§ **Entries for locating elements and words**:
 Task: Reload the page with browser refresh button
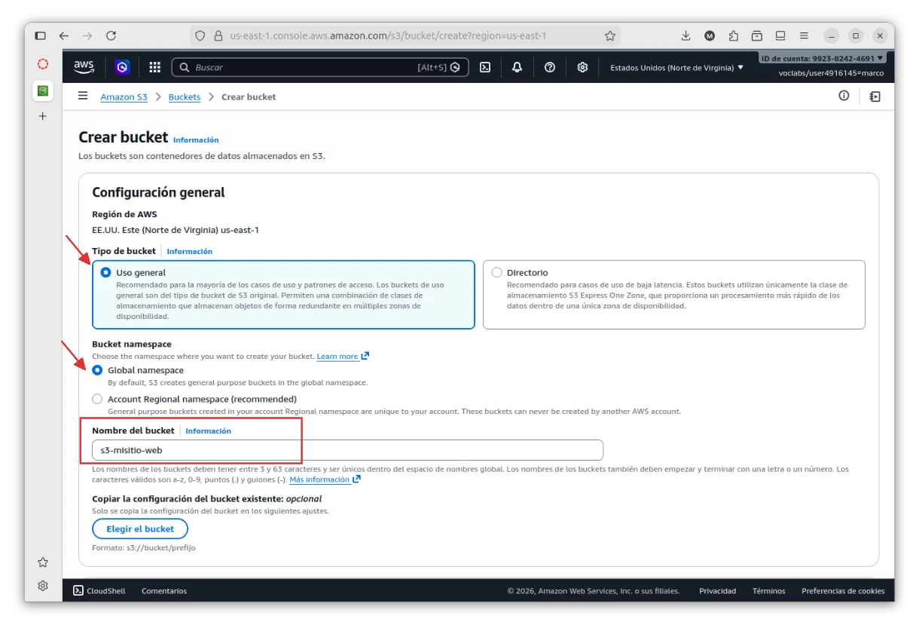click(x=111, y=35)
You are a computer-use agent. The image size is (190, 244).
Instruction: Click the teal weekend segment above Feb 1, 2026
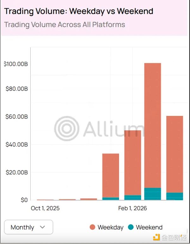pos(133,197)
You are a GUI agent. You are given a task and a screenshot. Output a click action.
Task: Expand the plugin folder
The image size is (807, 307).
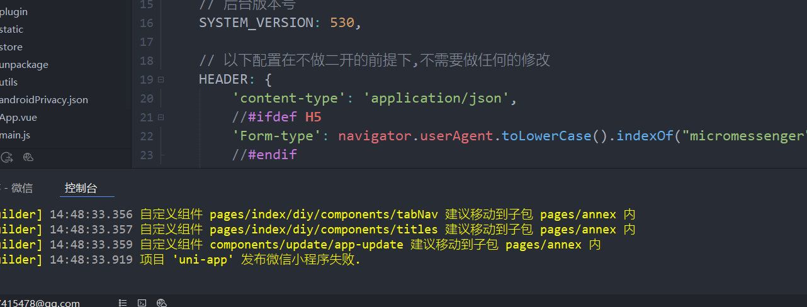[x=14, y=12]
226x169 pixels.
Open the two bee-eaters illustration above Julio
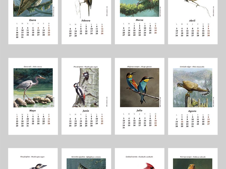coord(139,88)
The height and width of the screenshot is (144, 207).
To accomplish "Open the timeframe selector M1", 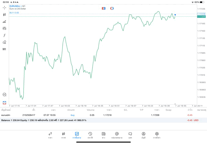I will point(5,49).
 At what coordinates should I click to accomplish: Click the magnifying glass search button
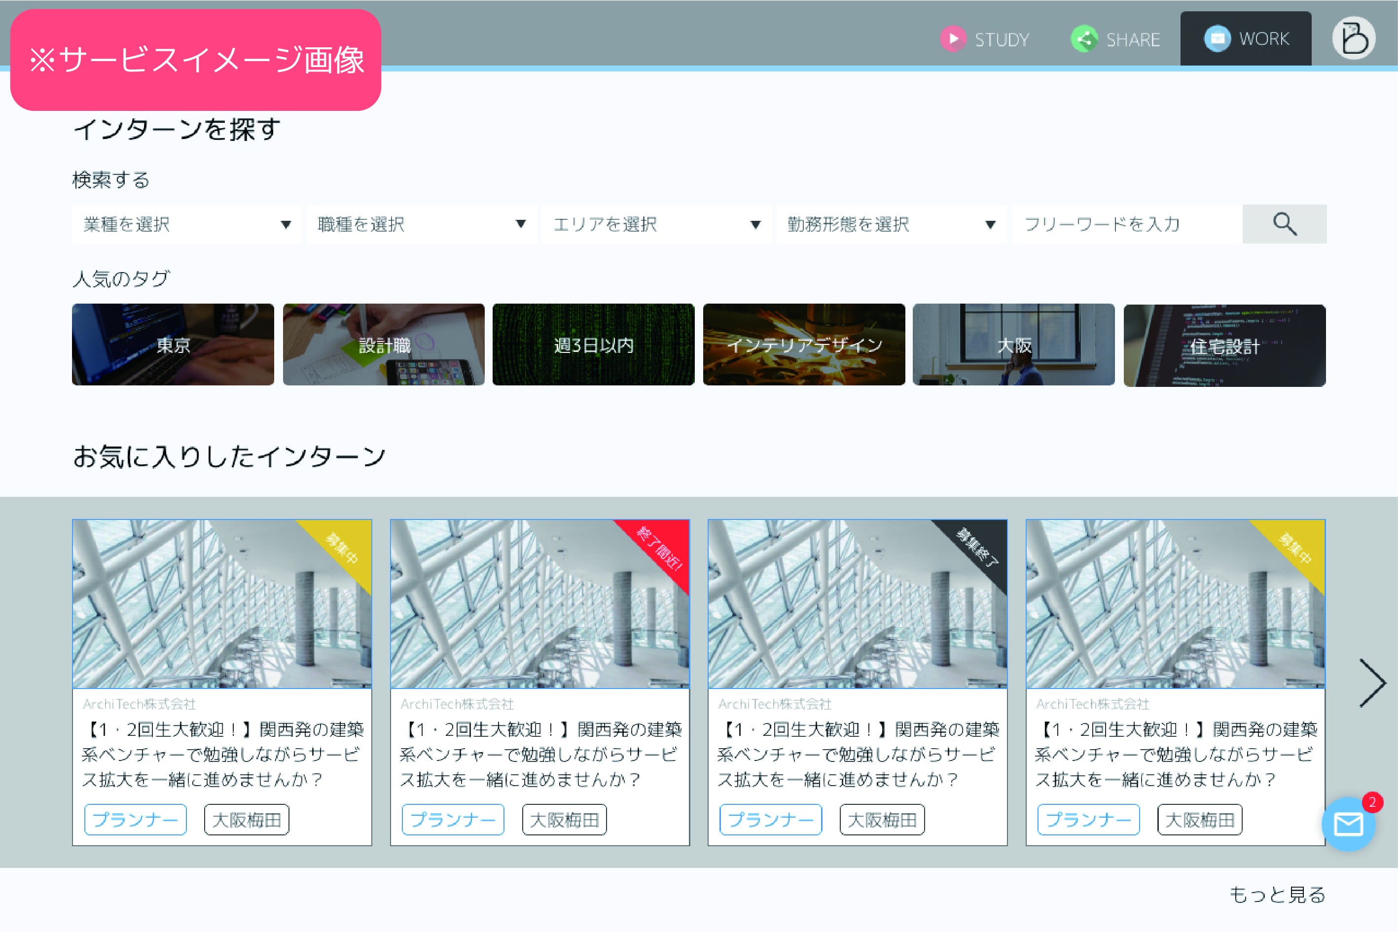[x=1284, y=224]
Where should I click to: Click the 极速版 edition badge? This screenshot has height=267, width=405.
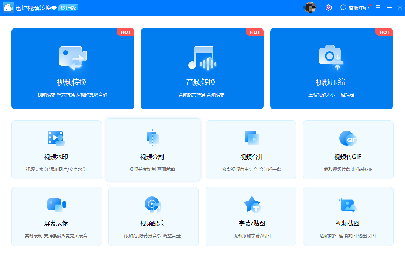pyautogui.click(x=68, y=8)
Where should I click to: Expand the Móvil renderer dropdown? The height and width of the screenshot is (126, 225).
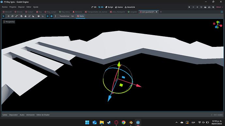click(219, 7)
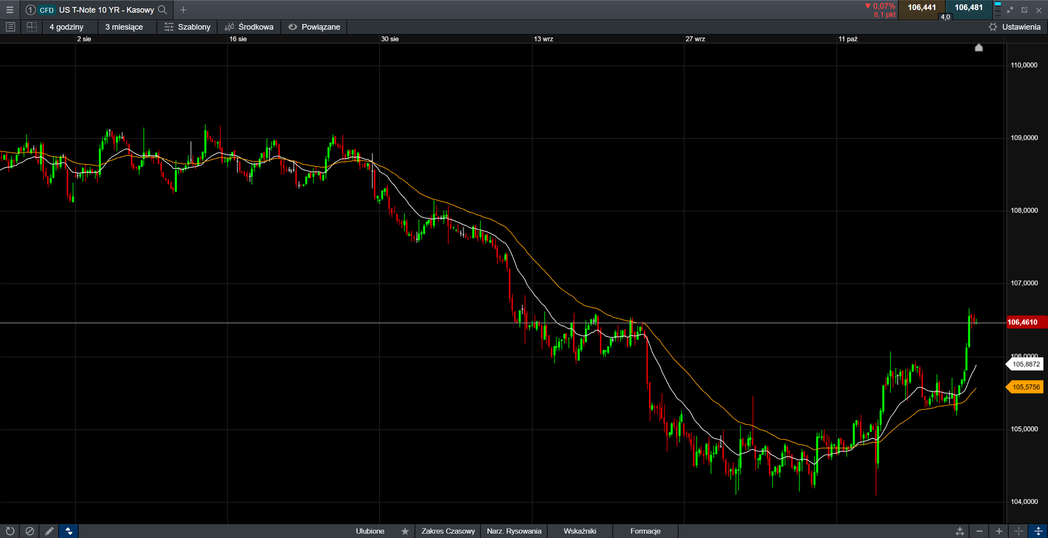
Task: Click the 106,4610 current price marker
Action: click(x=1027, y=322)
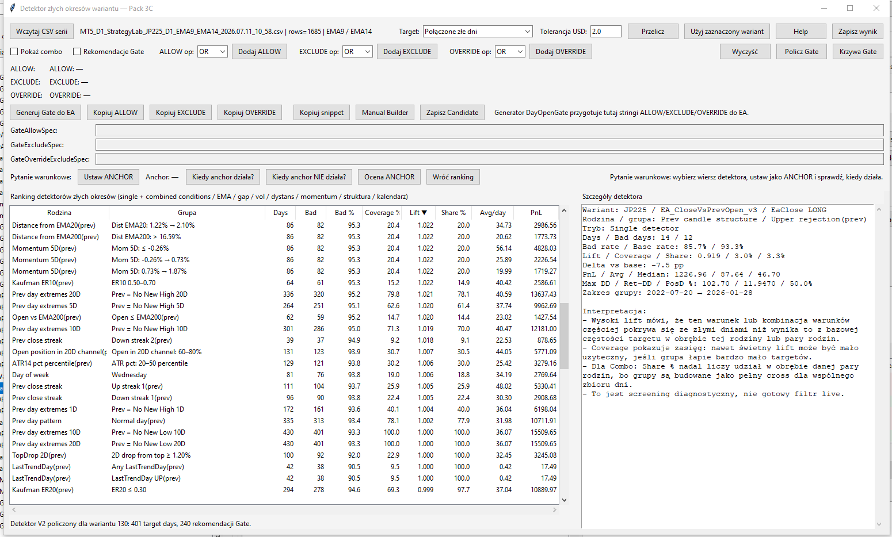Sort table by PnL column header
Viewport: 892px width, 537px height.
point(536,213)
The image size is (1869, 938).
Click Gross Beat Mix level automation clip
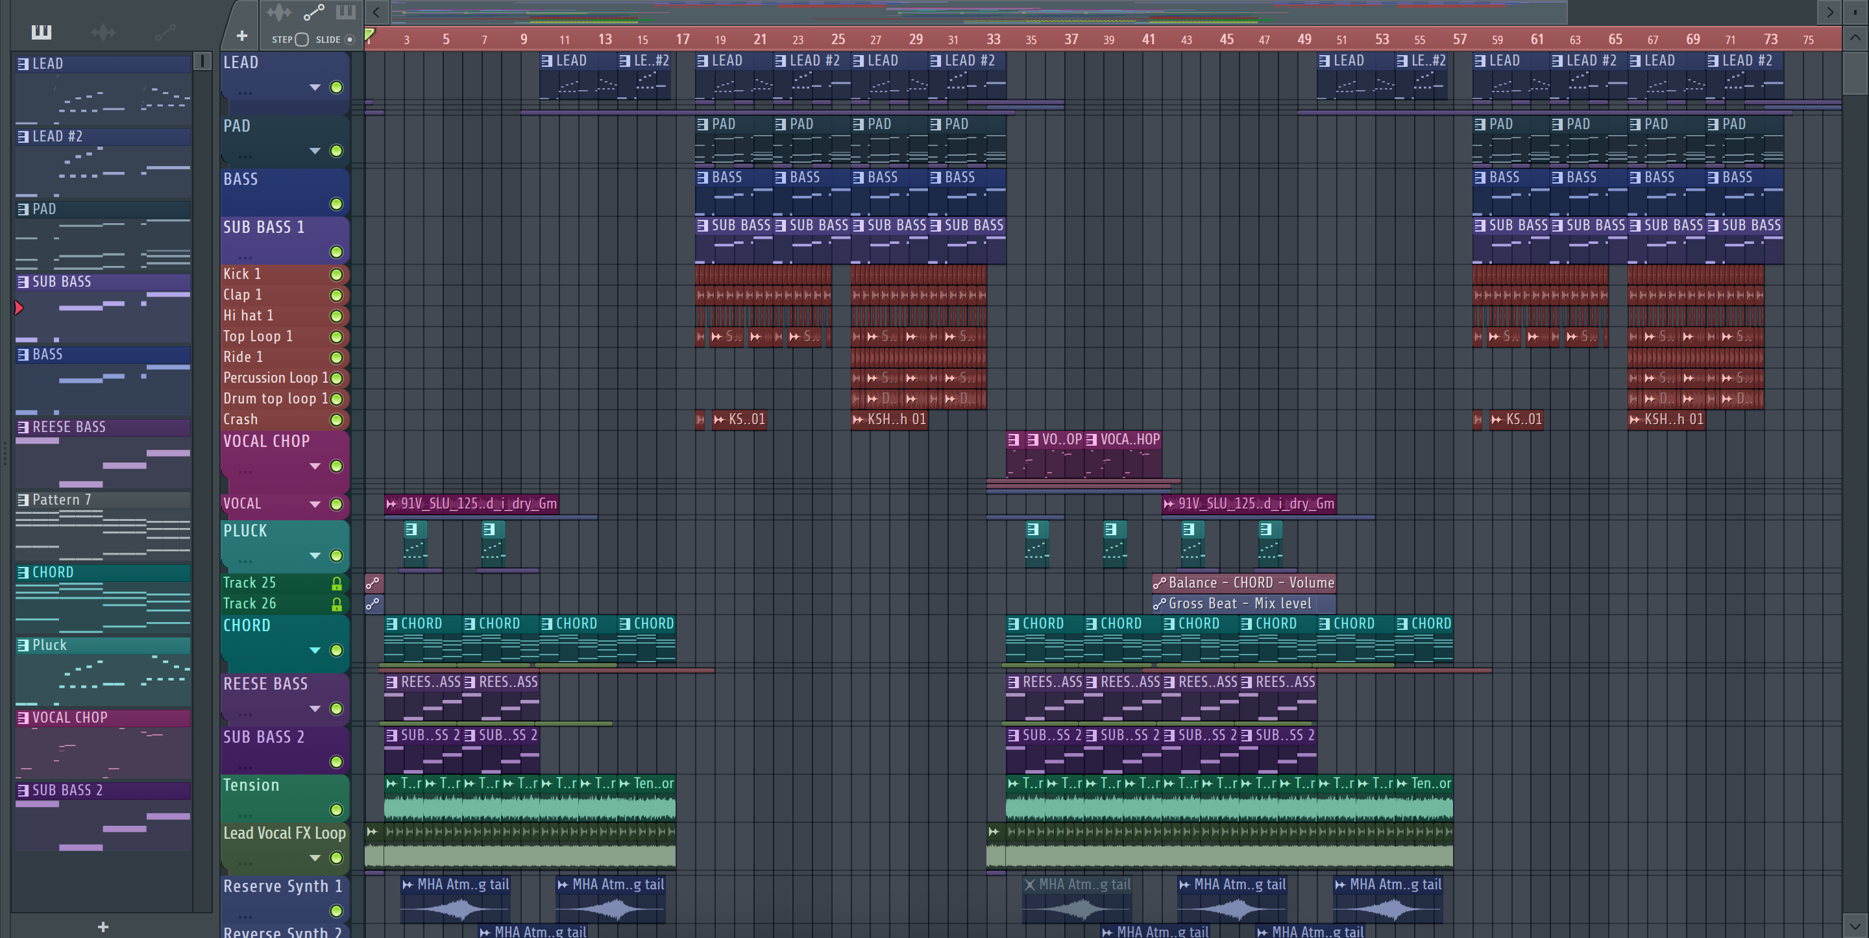1242,604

§ **Stated exercise**: Please go through the material above and copy out every line that contains the string "image".

§ **Output below**:
You are a computer-use agent. The image size is (190, 244).
The image size is (807, 307).
The image size is (1869, 938).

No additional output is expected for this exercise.